All of this translating and labeling help grow your interspecies conversation. “Cats are chatty,” Javier says. “If you encourage them to talk, they will talk with you.”
Unfortunately, my chattiest cat – Kringle, a longhaired orange kitty who usually meows when I interact with him – would not cooperate when I tried testing the app out on him. That’s cats for you – they do things on their terms! But hopefully, your cat will respond, even if he is shy at first. You open the app, create a profile for your cat and press the cat button when you want to begin recording. If your cat talks, the app will process the sound, then display the human translation.

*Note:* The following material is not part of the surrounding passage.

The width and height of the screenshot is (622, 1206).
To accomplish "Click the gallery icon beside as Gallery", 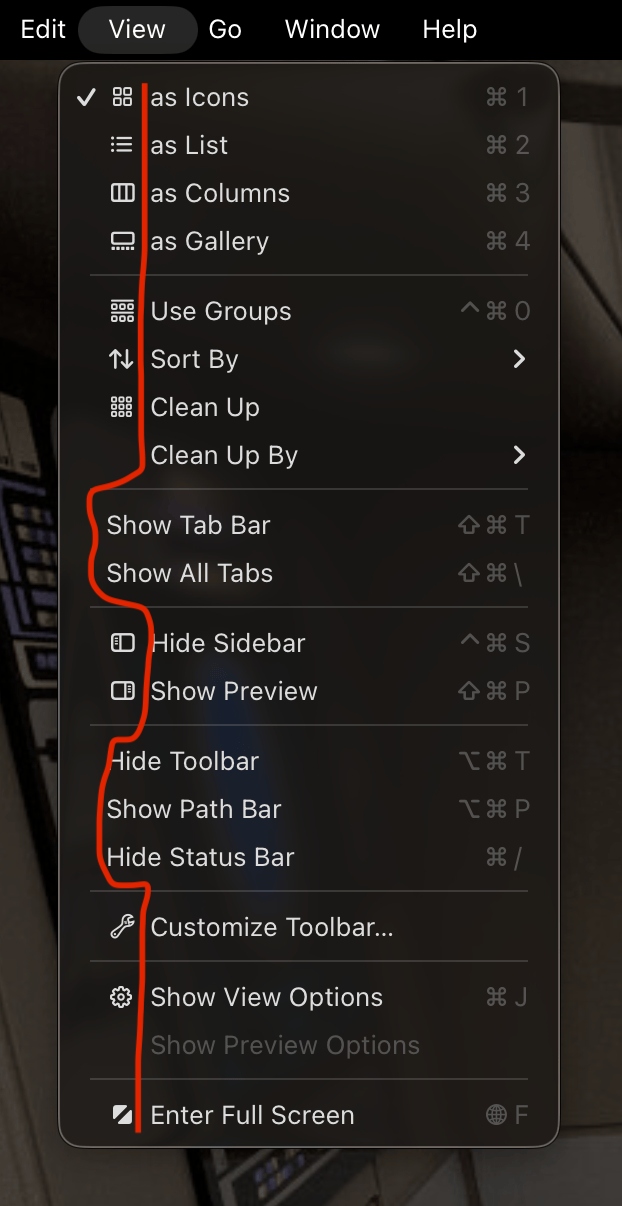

Javier, a former senior technical program manager for Amazon, got inspired to create MeowTalk when he was listening to NPR and heard a talk by Swedish professor Susanne Schötz, who wrote the book “The Secret Language of Cats: How to Understand Your Cat for a Better, Happier Relationship.” He wanted to take this data and science to the next level.
Most of the feedback on MeowTalk has been mostly very positive. According to Javier, of almost 19,000 reviews, the average is 4.3 stars out of five. Some people have found uses for it that he didn’t anticipate. One woman who gave the app a five-star review cherished how it recorded the meow of her dying cat, and she could replay it as a memorial.
“She did not know she needed this or wanted this,” Javier says. He is a lifelong cat lover who has a kitten named Mittens, and he takes care of two semiferals: a Siamese named Mochi and a tuxedo named Candy.
While most users see the app as fun and entertaining at this point, Javier wants his creation to be something deeper that will enhance the human-animal bond. Eventually, he hopes to use the same technology to invent a talking collar that translates the wearing kitty’s sounds and alerts the parent’s phone.
“People are socially distancing and not in human relationships as much … but they have their cats,” Javier says, referring to the COVID-19 pandemic. “If they can build a stronger relationship with their cats even just a little bit, that’s super meaningful now.”